Questo tipo di lettura, inevitabilmente, anche per il semplice fatto che il corpus fordiano è composto da circa 150 titoli, non regge a un’analisi attenta. Innanzi tutto, negli anni Trenta, Ford si definisce un socialdemocratico (cfr. Dan Ford, p. 79) e The Grapes of Wrath è senza dubbio uno dei film più a sinistra mai usciti dagli studios hollywoodiani nel periodo classico. E anche dopo la Seconda guerra mondiale, quando certo Ford “svolta a destra”, i suoi film, così come le sue prese di posizione pubbliche, sono tutt’altro che univoci in termini politici. Se in molti film troviamo un evidente amore per l’istituzione militare, personaggi come quelli interpretati da Henry Fonda in Fort Apache (Il massacro di Fort Apache, 1948) e Karl Malden in Cheyenne Autumn (Il grande sentiero, 1964) offrono una netta condanna del militarismo. Se, da un lato, The Sun Shines Bright (Il sole splende alto, 1953) contiene molti degli stereotipi oggi considerati razzisti sul mito del Vecchio Sud e della lost cause, dall’altro la trama del film – un film realizzato in pieno maccartismo – gira attorno a uno dei temi più caldi e controversi della storia dei rapporti tra bianchi e neri in America (e altrove): l’accusa, che si rivelerà falsa, di stupro di una donna bianca da parte di un nero, un meccanismo narrativo che Ford riprende anche in un film successivo, Sergeant Rutledge (I dannati e gli eroi, 1960). E un discorso analogo vale anche per la rappresentazione delle figure femminili e dei rapporti uomo-donna. Come ha messo in evidenza Gaylyn Studlar, i western di Ford sono in buona misura estranei al paradigma fiedleriano del maschio in fuga dalle donne e dal matrimonio. Nel suo cinema, western e non, il patriarcato non è mai trionfante, ma sempre in via di disgregazione, sotto i colpi della modernità.
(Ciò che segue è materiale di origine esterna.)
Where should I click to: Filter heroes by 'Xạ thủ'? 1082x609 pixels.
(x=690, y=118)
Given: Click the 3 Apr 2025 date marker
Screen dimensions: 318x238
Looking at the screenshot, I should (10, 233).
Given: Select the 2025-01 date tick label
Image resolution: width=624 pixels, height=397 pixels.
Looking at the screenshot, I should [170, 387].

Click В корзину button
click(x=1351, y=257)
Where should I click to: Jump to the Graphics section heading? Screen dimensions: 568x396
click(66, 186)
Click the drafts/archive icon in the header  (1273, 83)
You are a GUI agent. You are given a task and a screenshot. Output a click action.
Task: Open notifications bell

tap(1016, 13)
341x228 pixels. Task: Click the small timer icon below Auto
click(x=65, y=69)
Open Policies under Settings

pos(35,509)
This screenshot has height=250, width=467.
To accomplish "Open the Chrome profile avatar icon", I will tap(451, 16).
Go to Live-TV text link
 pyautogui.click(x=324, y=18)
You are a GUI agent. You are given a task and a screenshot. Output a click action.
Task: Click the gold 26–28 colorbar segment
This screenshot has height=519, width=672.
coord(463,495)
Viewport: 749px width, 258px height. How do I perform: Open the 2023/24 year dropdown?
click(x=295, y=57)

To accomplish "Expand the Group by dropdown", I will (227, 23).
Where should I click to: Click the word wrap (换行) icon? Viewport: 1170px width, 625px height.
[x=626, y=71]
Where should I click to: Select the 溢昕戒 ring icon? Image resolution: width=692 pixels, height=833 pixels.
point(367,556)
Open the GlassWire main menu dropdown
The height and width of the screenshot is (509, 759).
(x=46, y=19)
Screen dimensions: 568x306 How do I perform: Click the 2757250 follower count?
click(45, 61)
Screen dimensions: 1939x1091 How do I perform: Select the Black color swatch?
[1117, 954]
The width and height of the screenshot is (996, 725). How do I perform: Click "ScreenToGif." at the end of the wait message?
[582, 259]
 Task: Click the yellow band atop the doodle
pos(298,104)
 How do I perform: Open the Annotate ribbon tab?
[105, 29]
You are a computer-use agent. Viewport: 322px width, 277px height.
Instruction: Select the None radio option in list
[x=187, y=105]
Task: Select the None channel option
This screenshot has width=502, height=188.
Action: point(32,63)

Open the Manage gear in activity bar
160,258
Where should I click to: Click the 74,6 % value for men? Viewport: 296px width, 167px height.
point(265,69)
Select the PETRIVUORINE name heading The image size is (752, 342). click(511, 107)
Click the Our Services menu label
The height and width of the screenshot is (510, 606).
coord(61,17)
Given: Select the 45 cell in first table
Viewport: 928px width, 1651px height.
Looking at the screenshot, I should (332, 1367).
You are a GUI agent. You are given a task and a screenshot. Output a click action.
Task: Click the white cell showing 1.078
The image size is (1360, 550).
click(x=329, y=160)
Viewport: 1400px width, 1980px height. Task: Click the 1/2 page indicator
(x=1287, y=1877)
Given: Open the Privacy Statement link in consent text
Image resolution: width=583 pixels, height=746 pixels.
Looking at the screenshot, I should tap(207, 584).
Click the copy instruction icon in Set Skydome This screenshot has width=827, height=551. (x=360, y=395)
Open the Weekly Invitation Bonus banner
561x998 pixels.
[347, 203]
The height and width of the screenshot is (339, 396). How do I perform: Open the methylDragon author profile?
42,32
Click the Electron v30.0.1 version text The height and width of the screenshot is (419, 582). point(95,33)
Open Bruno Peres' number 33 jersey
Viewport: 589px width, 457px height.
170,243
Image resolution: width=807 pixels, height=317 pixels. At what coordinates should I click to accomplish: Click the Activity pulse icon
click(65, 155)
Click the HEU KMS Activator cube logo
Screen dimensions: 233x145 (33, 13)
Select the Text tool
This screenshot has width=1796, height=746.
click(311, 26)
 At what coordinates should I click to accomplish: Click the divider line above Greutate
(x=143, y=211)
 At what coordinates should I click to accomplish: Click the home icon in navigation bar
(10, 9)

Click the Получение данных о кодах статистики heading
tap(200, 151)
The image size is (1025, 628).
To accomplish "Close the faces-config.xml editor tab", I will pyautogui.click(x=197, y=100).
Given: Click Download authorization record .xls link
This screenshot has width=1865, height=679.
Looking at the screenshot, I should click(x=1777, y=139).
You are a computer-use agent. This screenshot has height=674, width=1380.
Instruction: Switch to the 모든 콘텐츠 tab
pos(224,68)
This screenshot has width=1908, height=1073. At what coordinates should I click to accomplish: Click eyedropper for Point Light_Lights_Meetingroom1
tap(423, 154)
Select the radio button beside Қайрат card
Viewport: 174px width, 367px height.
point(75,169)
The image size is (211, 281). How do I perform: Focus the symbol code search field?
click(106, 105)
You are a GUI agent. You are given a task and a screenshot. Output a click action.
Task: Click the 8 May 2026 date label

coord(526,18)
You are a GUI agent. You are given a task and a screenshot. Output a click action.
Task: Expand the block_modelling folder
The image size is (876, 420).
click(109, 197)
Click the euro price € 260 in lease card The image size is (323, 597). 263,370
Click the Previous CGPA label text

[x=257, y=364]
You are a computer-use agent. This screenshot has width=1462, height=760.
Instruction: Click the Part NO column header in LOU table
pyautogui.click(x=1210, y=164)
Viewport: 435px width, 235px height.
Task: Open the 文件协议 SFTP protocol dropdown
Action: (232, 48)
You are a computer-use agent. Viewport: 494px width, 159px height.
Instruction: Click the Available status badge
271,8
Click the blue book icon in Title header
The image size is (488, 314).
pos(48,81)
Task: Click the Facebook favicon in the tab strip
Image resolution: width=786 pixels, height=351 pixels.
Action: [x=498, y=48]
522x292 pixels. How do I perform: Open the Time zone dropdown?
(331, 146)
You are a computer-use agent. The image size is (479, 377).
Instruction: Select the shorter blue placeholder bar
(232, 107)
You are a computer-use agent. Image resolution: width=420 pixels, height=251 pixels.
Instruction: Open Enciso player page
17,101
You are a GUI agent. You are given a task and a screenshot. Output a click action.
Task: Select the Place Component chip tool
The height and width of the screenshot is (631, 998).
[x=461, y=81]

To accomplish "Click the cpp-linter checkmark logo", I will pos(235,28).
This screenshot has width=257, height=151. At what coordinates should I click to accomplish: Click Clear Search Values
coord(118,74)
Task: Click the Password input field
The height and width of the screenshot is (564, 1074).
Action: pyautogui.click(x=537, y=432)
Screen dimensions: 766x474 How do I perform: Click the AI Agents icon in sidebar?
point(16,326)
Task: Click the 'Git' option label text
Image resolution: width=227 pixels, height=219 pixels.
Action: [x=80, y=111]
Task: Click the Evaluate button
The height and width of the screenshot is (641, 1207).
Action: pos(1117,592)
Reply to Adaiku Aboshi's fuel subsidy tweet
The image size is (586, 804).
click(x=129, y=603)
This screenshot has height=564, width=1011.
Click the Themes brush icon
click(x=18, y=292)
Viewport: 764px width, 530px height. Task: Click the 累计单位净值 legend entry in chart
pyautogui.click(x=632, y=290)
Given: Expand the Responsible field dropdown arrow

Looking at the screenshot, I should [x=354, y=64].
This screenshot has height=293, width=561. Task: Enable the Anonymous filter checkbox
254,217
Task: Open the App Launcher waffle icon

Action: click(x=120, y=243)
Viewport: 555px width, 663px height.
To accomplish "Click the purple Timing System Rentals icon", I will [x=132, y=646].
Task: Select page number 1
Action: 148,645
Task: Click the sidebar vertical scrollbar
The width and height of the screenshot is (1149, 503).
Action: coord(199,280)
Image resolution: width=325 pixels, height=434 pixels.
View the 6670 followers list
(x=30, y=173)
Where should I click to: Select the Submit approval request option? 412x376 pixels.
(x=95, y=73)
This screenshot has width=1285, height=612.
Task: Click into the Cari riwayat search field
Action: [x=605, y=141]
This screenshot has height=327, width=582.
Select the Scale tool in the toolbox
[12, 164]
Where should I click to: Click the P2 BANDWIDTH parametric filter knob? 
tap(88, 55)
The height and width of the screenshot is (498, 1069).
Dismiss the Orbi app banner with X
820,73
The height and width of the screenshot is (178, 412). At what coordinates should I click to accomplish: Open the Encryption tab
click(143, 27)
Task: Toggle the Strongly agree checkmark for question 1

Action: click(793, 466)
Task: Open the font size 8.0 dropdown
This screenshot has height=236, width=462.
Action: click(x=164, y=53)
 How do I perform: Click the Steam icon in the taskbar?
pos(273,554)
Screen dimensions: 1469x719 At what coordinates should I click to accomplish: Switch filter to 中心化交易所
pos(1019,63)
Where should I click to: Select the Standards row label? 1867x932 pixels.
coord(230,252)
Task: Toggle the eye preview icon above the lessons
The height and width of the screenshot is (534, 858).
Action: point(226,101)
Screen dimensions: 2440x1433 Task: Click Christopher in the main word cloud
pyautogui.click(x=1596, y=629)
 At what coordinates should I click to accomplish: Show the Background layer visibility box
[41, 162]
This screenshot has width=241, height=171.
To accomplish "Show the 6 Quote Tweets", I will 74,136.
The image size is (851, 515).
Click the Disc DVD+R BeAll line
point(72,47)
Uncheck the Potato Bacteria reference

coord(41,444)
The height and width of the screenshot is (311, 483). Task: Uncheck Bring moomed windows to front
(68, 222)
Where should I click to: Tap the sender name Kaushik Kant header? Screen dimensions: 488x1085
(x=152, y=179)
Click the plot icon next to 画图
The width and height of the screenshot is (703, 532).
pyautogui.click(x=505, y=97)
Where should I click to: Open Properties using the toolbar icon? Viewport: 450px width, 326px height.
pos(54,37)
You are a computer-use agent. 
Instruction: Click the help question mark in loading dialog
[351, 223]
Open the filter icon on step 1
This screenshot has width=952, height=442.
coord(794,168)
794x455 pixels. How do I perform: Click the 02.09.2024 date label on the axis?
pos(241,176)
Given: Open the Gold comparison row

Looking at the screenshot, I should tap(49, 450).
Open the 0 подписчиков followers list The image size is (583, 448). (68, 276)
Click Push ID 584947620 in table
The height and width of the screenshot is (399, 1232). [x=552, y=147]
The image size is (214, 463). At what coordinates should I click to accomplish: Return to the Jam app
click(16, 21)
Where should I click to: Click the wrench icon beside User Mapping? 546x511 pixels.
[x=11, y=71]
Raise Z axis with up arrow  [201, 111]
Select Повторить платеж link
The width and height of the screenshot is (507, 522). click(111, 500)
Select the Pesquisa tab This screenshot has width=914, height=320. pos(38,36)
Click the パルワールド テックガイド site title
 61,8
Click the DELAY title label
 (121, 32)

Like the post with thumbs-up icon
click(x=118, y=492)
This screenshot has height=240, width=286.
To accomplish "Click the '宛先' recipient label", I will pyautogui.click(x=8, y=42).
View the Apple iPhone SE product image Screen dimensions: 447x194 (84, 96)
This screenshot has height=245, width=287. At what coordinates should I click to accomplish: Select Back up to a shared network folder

Dopo un inquadramento generale sul Ford politico, il saggio si concentrerà su uno specifico case study, Fort Apache, lavorando in particolare sui materiali dei John Ford Papers (il soggetto, le biografie dei personaggi, e la sceneggiatura), esaminando i quali la natura progressista e finanche femminista del film, già evidente in proiezione, diviene ancora più chiara e spiazzante.